The exercise – Present the material below as a Markdown table with two columns, Row and Text, putting one line in each row with its number and skipping blank lines. Leave the pictures out.

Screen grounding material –
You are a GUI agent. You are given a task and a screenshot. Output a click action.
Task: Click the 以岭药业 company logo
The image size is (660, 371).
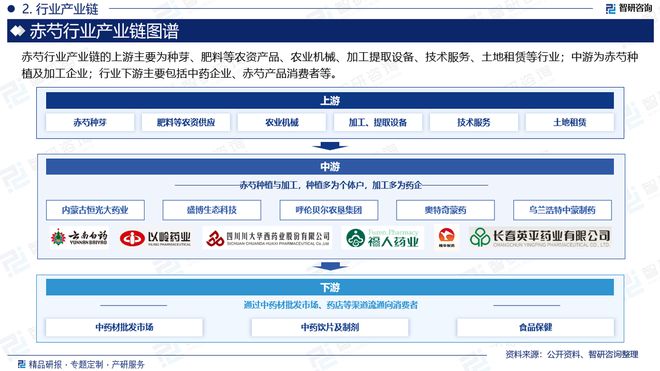point(155,238)
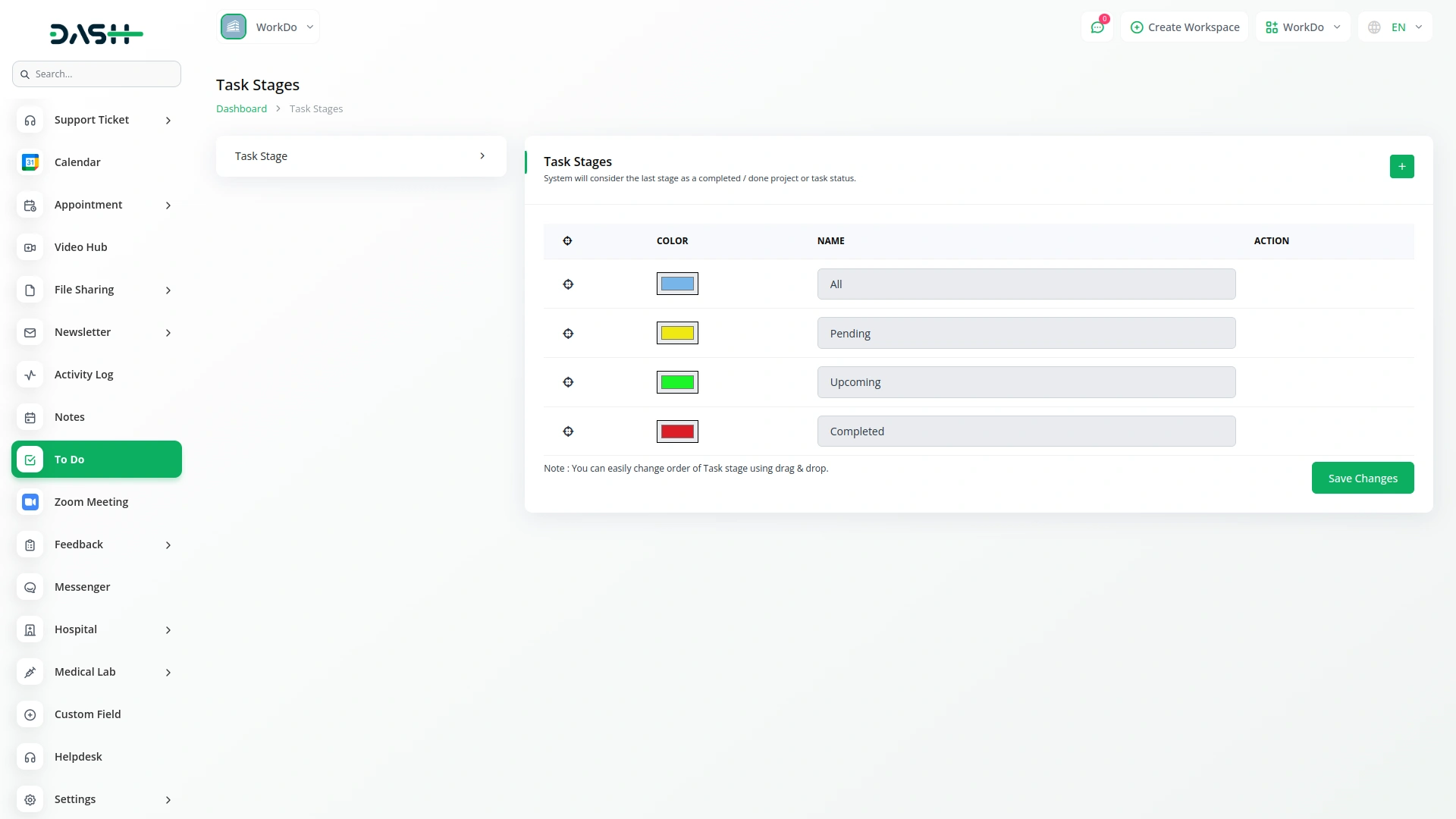1456x819 pixels.
Task: Click drag handle for the Completed stage
Action: (568, 431)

Solution to the problem –
| Row | Text |
|---|---|
| 1 | You are a GUI agent. You are given a task and a screenshot. Output a click action. |
| 2 | Task: Click the 以岭药业 company logo |
| 3 | The image size is (660, 371). |
| 4 | point(155,238) |
| 5 | 1456x819 pixels. |
| 6 | Task: Click drag handle for the Completed stage |
| 7 | Action: (568, 431) |